Some of the writers were prominent experts in their field—people like Professor Erich Roll( psychology) and Max Black ( philosophy). Others, like Stephen Swingler, who later become a Labour minister, were relative newcomers who had published work in areas not altogether related to the subjects on which they were invited to write. One of these tyros was John Langdon- Davies, who had published books on Spain and women in society, but whose topic for the Complete Self- Educator was ‘The English Common People’.

Among the rather conventional fellow contributors Langdon-Davies stood out as a bit of a maverick. Born in Zululand, when it was part of South Africa, he came to England as a young boy and went on to attend Tonbridge School, which he hated. He was not, it must be said, officer cadet material. When he was called up in 1917 he declared himself a Conscientious Objector and as such served a short prison sentence. Declared unfit for military service, he lost two of the three scholarships for St John’s College Cambridge that he had gained at school. At Cambridge he tried to live off the remaining scholarship, but was obliged to abandon his studies. As a result, he switched his attention to the fields of archaeology and anthropology and ended up with diplomas in these disciplines.
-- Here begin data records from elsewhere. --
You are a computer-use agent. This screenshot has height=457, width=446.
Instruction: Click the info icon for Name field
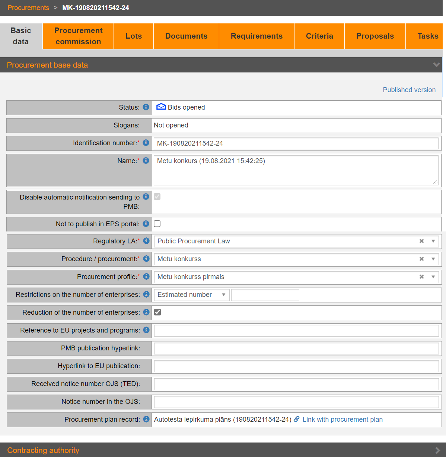pyautogui.click(x=146, y=161)
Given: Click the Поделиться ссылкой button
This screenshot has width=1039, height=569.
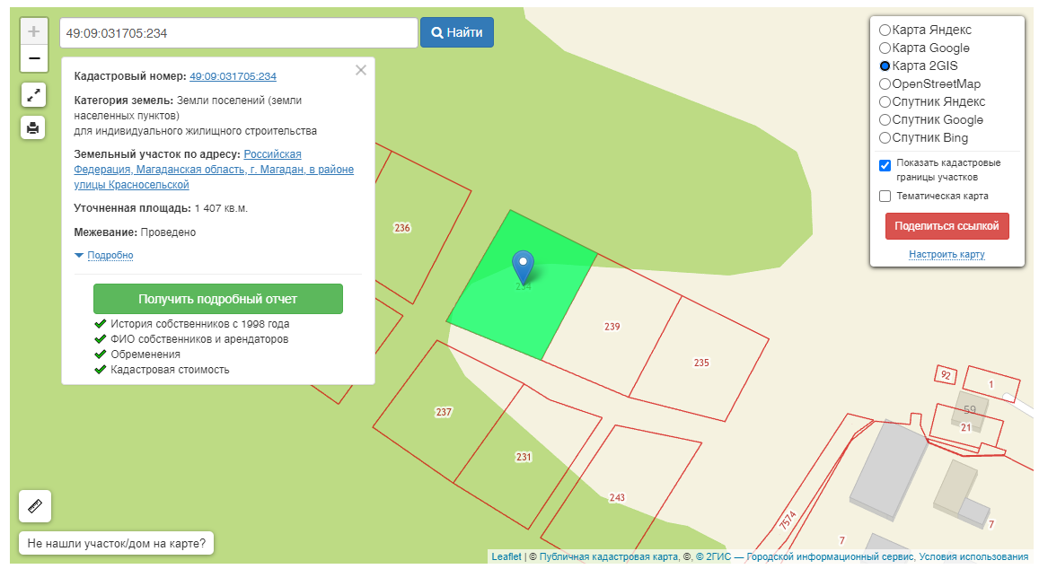Looking at the screenshot, I should 947,226.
While an undergraduate Langdon-Davies did, however, manage to publish a volume of poems, The Dream Splendid, which received some favourable reviews. 

After the War Langdon-Davies embraced leftish politics, promoting the cause of women with his book A Short History of Women and embracing the anarchist cause in the Spanish Civil War with Behind the Spanish Barricades. His opposition to Nazism, fascism and ‘scientific racism’ can be gleaned from the opening paragraph of ‘The Story of the Common People’.

‘…English history is what it is because geography and geology made England what it is. We can go further than this, and say that geography and geology have made the Englishman himself what he is…’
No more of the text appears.